### Stated goal 1
Put this sentence from the court ruling text below into Spanish: "Therefore, the Ld. Single Judge accepted the contention of the Respondent but denied the claim of reinstatement in consideration of settled position of law concerning automatic reinstatement."
### Stated goal 2
Write out the whole listing below again with "icon" swapped for "button" and nothing else changed. Leave the pictures out.

[START Text to read]

13. At the first instance, before the Labour Court, the Respondent was denied reinstatement based on a finding that the Respondent had not claimed reinstatement. Even before the Ld. Single Judge, the Appellant Company reiterated that the Respondent could not be granted reinstatement as he had merely claimed continuity of service which could not be read as reinstatement. However, in the Impugned Order, the Ld. Single Judge, on an examination of the record, rejected this finding of the Labour Court and categorically held that by seeking continuity of service along with reliefs of provident fund, bonus etc, the Respondent was effectively seeking reinstatement. Therefore, the Ld. Single Judge accepted the contention of the Respondent but denied the claim of reinstatement in consideration of settled position of law concerning automatic reinstatement. Thereafter, in the interest of justice and considering the totality of circumstances including the fact of illegal termination; fact that the Respondent had claimed reinstatement even before the Labour Court; the longevity of the Respondents services and the salary drawn by the Respondent during service, the Ld. Single Judge thought it appropriate to enhance the compensation payable to the Respondent to an amount of INR 4,00,000/- in lieu of reinstatement.

[END Text to read]
[START Material provided]

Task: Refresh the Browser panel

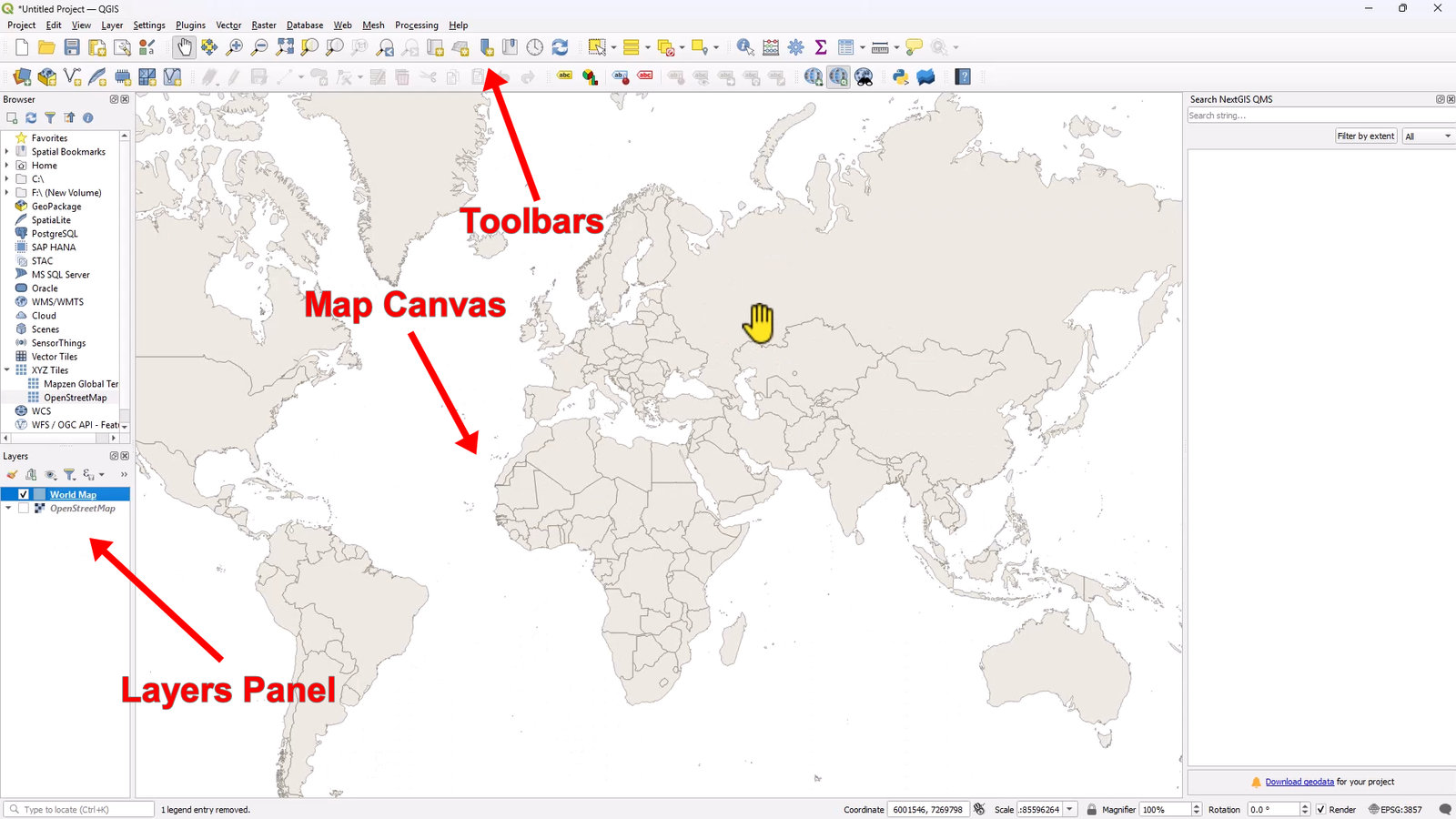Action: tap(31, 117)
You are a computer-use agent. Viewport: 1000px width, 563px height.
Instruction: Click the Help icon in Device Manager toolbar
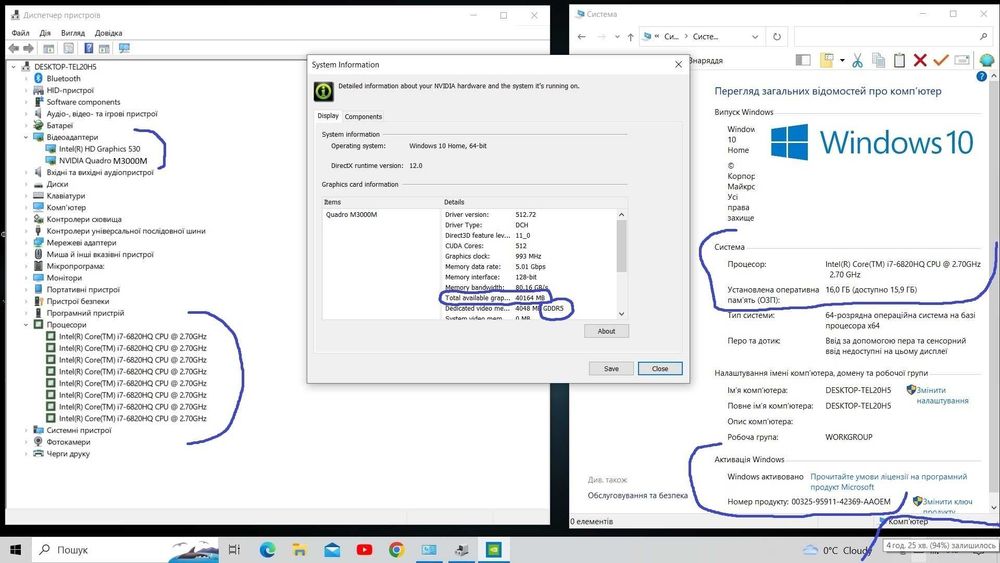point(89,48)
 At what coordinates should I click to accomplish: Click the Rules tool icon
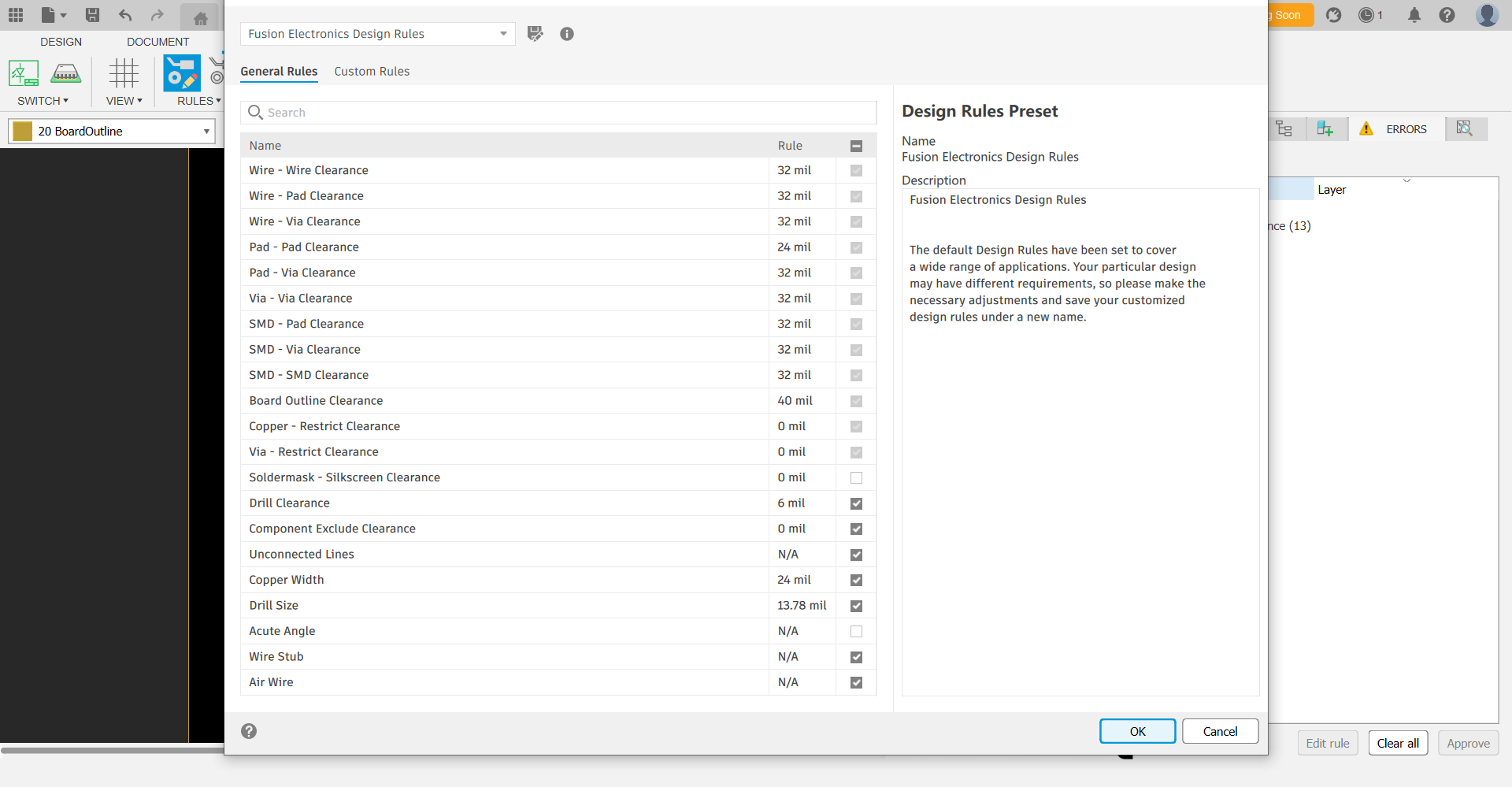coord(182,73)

[END Material provided]

### Result 1
Por lo tanto, el docto juez unipersonal aceptó el argumento del recurrido, pero denegó la solicitud de reincorporación en consideración de la doctrina jurídica establecida sobre la reincorporación automática.

### Result 2
Task: Refresh the Browser panel

Action: tap(31, 117)
You are a computer-use agent. Viewport: 1000px width, 563px height.
Instruction: Click the Help button in Device Manager toolbar
point(89,48)
 At what coordinates should I click to accomplish: Click the Rules tool button
coord(182,73)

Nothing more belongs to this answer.